Dr H Jazuli Juwaini, MA (Ketua Fraksi PKS DPR )
ULAMA punya maqom terhormat dalam sosio-kultural bangsa kita. Secara teologis ulama adalah waris atau penerus para Nabi.
Sebagai penerus Nabi, tugas ulama adalah men-syiar-kan ajaran agama sepeninggal Nabi dan Rasul. Maka peran mereka mahapenting dalam membimbing umat untuk tetap istikamah dalam berislam, memurnikan aqidah, dan menegakkan syariat Allah.
Dalam dimensi kebangsaan peran mereka adalah penjaga akhlak dan moralitas bangsa. Mereka mengajarkan nilai agama yang menjadi napas kebangsaan kita sejalan dengan sila pertama Pancasila ”Ketuhanan Yang Maha Esa” yang kemudian ditegaskan kembali dalam UUD 1945 Pasal 29 ayat (1): ”Negara berdasar atas Ketuhanan Yang Maha Esa”.
Landasan konstitusional tersebut menegaskan ciri khas negara kita sebagai negara-bangsa yang religius (religious nation state). Indonesia memang bukan negara agama dalam arti ada satu agama yang menjadi agama negara, tapi Indonesia juga bukan negara sekuler yang memisahkan urusan negara (publik) dan agama (privat).
Indonesia jelas bukan negara ateis (tidak beragama) sebagaimana dianut negara komunis.

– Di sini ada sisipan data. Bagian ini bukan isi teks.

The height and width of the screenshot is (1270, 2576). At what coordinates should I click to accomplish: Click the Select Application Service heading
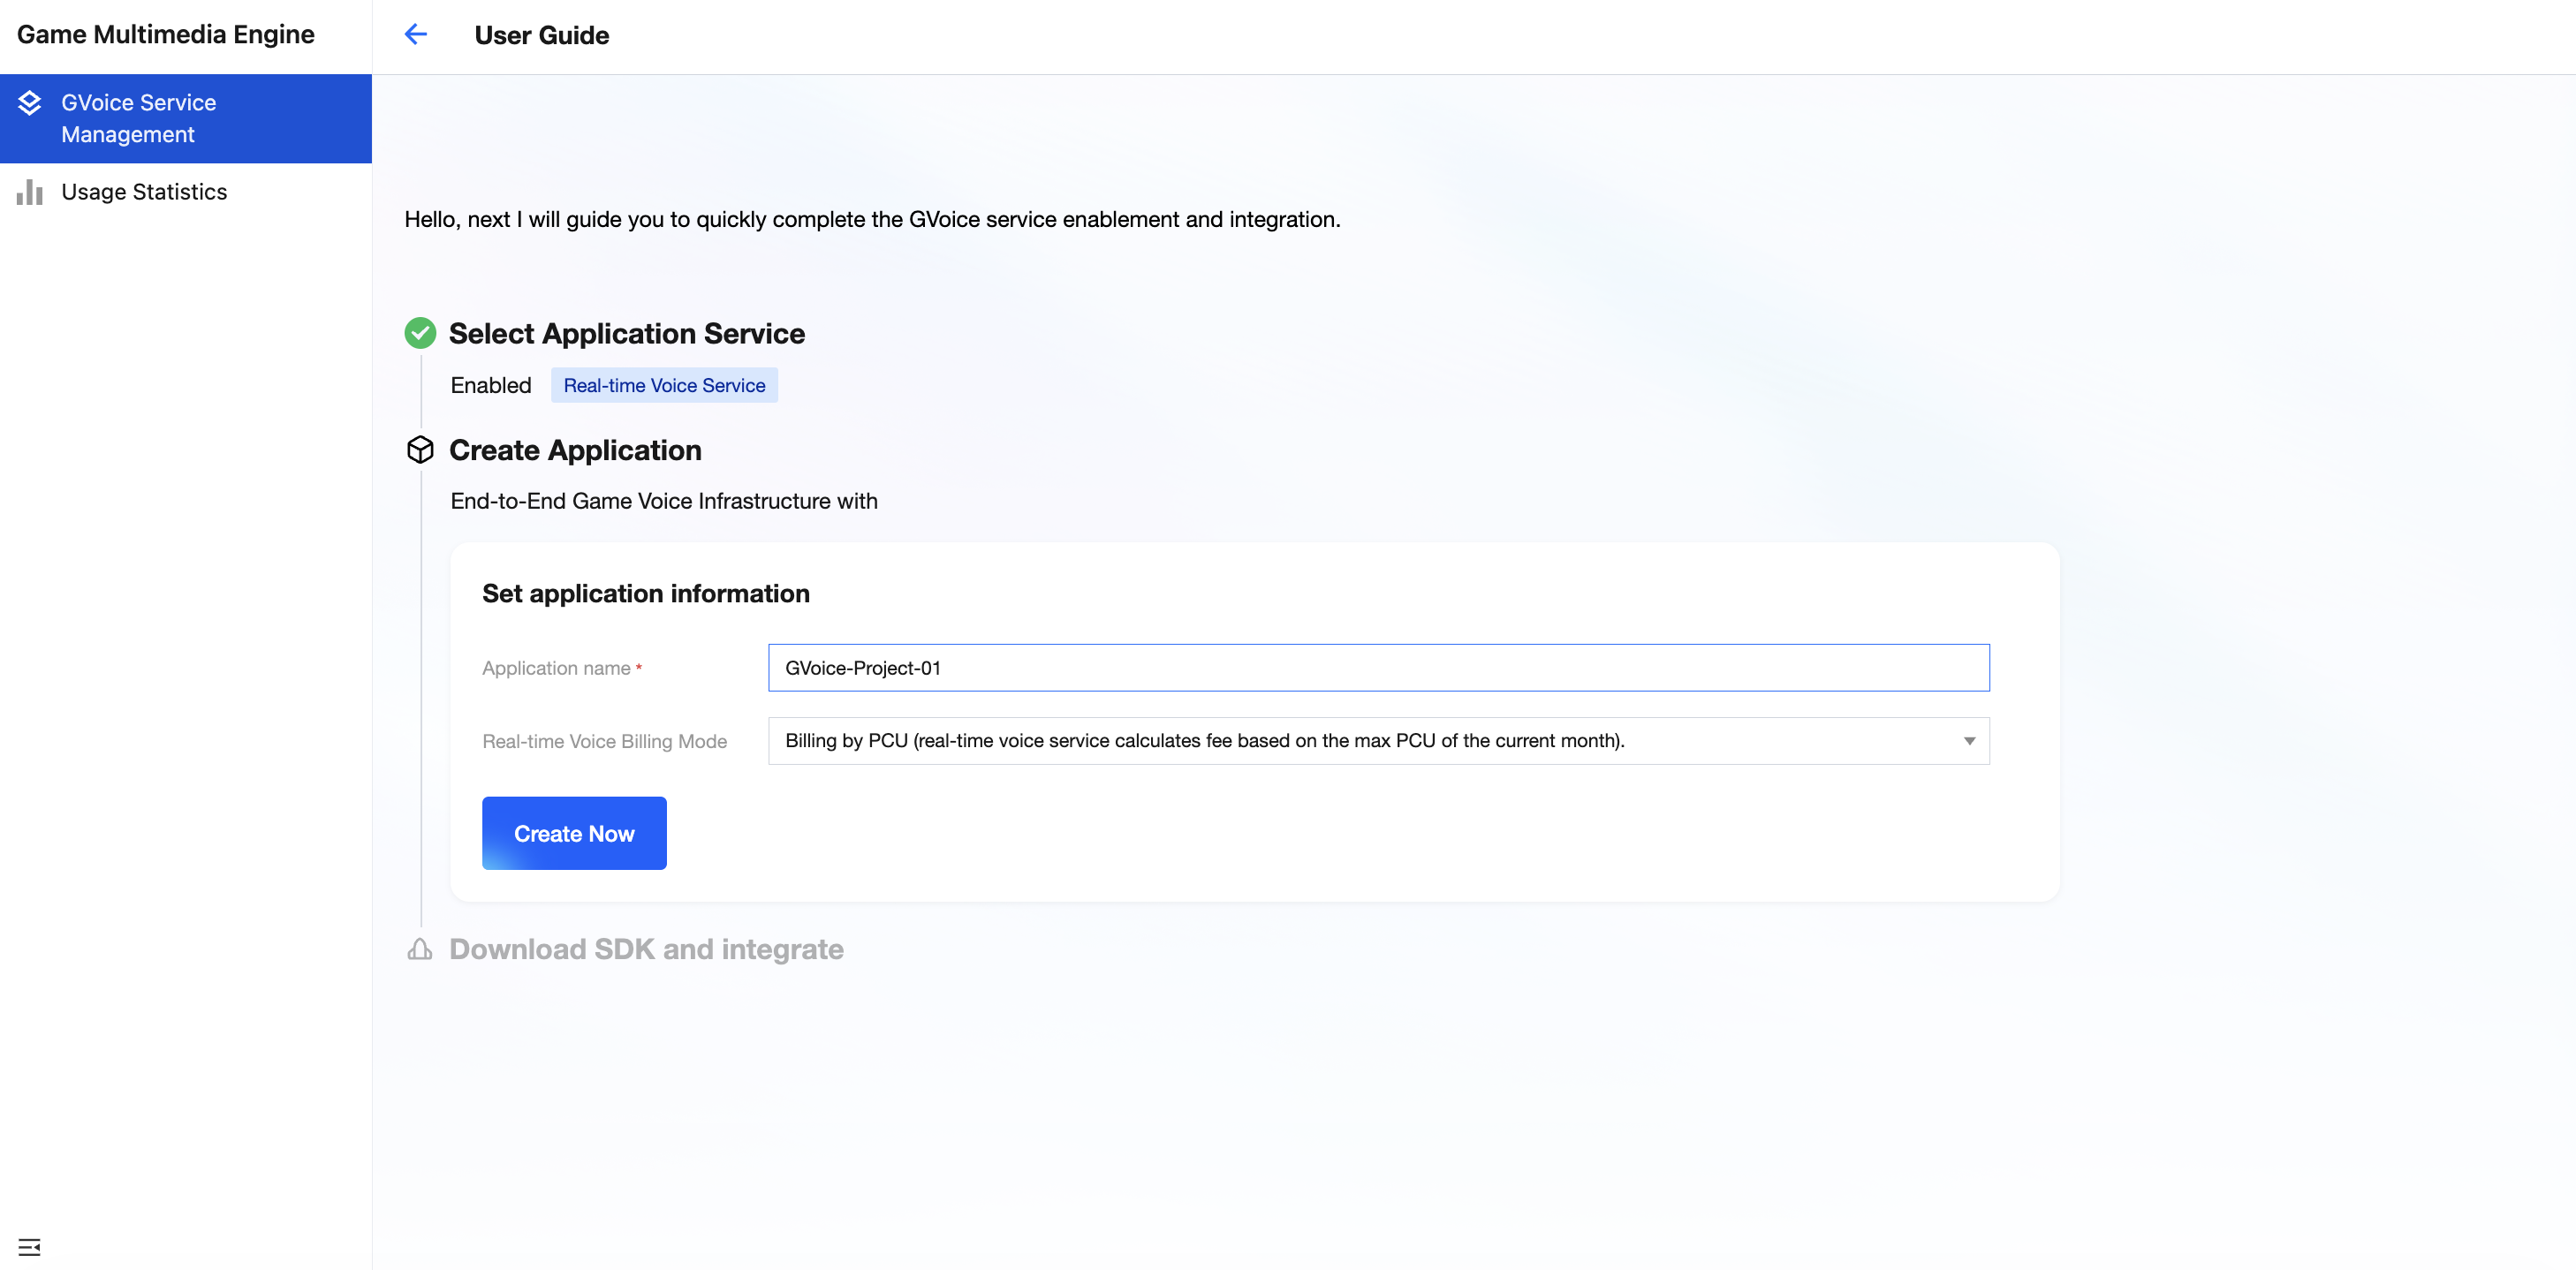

Agama di Indonesia—agama apa pun—menempati posisi yang penting, bahkan vital, dalam kebangsaan kita.
Dengan narasi demikian, peran ulama sebagai penerus Nabi dan penjaga kemurnian agama menempati posisi yang terhormat. Pemuka agama bukan saja menjadi rujukan umat beragama, tetapi juga menjadi rujukan pemerintah/penguasa. Tugas ulama meluruskan pemimpin jika melenceng dari nilai-nilai luhur agama.
Hal itu bukan saja memiliki landasan teologis, tetapi juga landasan konstitusional. Maka sepanjang periode pemerintahan di negara ini, penguasa (umara) selalu berusaha menjaga relasi yang harmonis dengan ulama.
Peran Historis
Di samping berperan sebagai penjaga moralitas bangsa, ulama punya peran historis yang sangat menonjol dalam pergerakan dan perjuangan kemerdekaan Indonesia. Ulama menjadi motor dan penggerak utama dalam perjuangan mengusir penjajah dari bumi pertiwi. Ulama sebagai anutan umat, perintahnya laksana perintah komandan kepada pasukannya.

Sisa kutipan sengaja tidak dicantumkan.